▲光复会的陶焕卿,曾在日本学催眠术,某岁,困居上海,以教催眠术糊口。
▲徐森玉曩为各大图书馆购书,凡数十万金,经手支出,不取回佣,书贾无不称颂。
▲欧洲图书馆学传至我国,由大兴袁同礼开始。
▲辜鸿铭授课,辄携一大茶壶上讲坛,且饮且讲。
▲溥仪的日文教师刘骧业,字午原,为早期赴日留学生。晚年潦倒,在沪为人看管自行车,不久贫病交迫而死。
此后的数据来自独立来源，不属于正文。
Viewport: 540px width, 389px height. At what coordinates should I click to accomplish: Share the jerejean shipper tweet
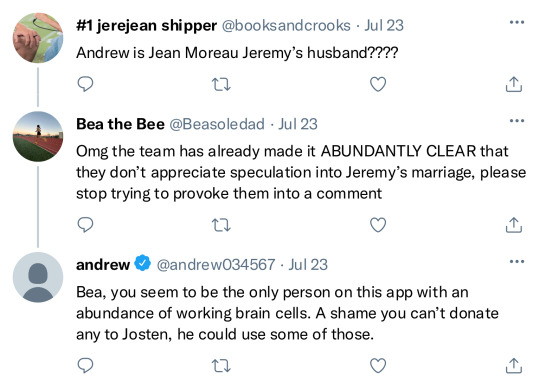point(514,84)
▲丁福保晚年记忆力大减,甚至与客晤谈,忽欲小溲,溲毕,已忘客人仍在室内,他却一人外出散步了。
▲郑苏戡的海藏楼,在沪西南阳路,地约三亩左右。门前有大柳树数株,楼高三层,环莳花木。楼前为广场,每植樱菊花时,主客常游赏其间。后于场南筑盟鸥榭,为置酒谈诗之处。场的西面又有一小亭,署名思鹤,弟子朱莲?蚰夤核?鹤赠给他,以苏戡北上而作罢。
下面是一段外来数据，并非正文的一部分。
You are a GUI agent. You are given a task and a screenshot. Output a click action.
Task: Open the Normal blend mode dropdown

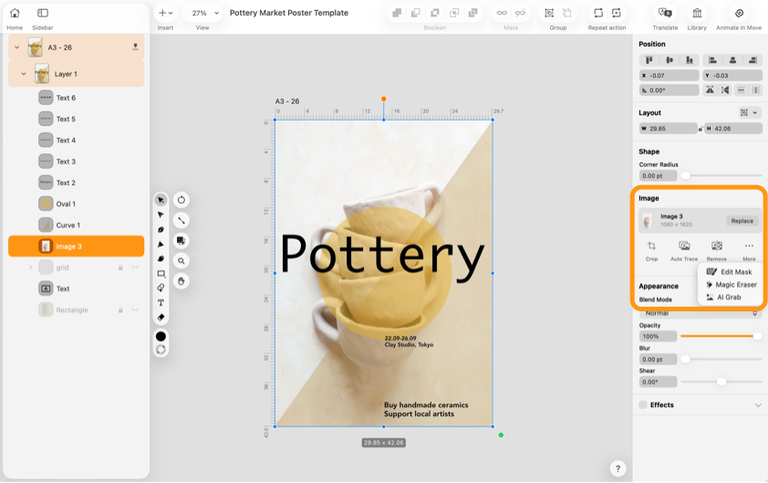pyautogui.click(x=699, y=313)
▲江庸在北京上海两处,均当过律师,抗战前,张大千在京和徐燕荪涉讼,江为大千出庭而得胜讼。
▲陆澹安写《古剧备检》,包罗万象,二百万言,搜集资料,绝不仰求于人,亦不涉足图书馆,可见其收藏该类书籍之富。
▲郭沫若不喜鸟类中之杜鹃,谓杜鹃状既丑恶,性又残忍,却获得诗人咏叹,譬世上之欺世盗名者。
▲柳亚子与人通讯,有时数年不复,有时早复而夕再复。
▲章太炎寄寓上海敏体尼荫路(今西藏南路),厅堂不张书画,只挂大鳄鱼皮一张于壁间,客来见之,咸为诧异。
▲陈友琴谓读书一目十行,这是所谓才子吓唬人的,凡是求读书真正有所得的,还须十目一行才是。
▲林琴南善舞剑。
▲马君武曾与段祺瑞下棋,段赏识之,任命为司法部总长。
▲张大千画走兽,独不画虎,盖让其兄善子专美,不敢僭越也。
▲梅兰芳初编《嫦娥奔月》,即在银行家冯幼伟客厅上,合二巨桌为戏台,载歌载舞试演之。
▲齐白石谓作画不似则欺世,太似则媚俗。彼深喜吴昌硕于六十五六岁时之作品,认为前此失之滞稚,后此流于狂放。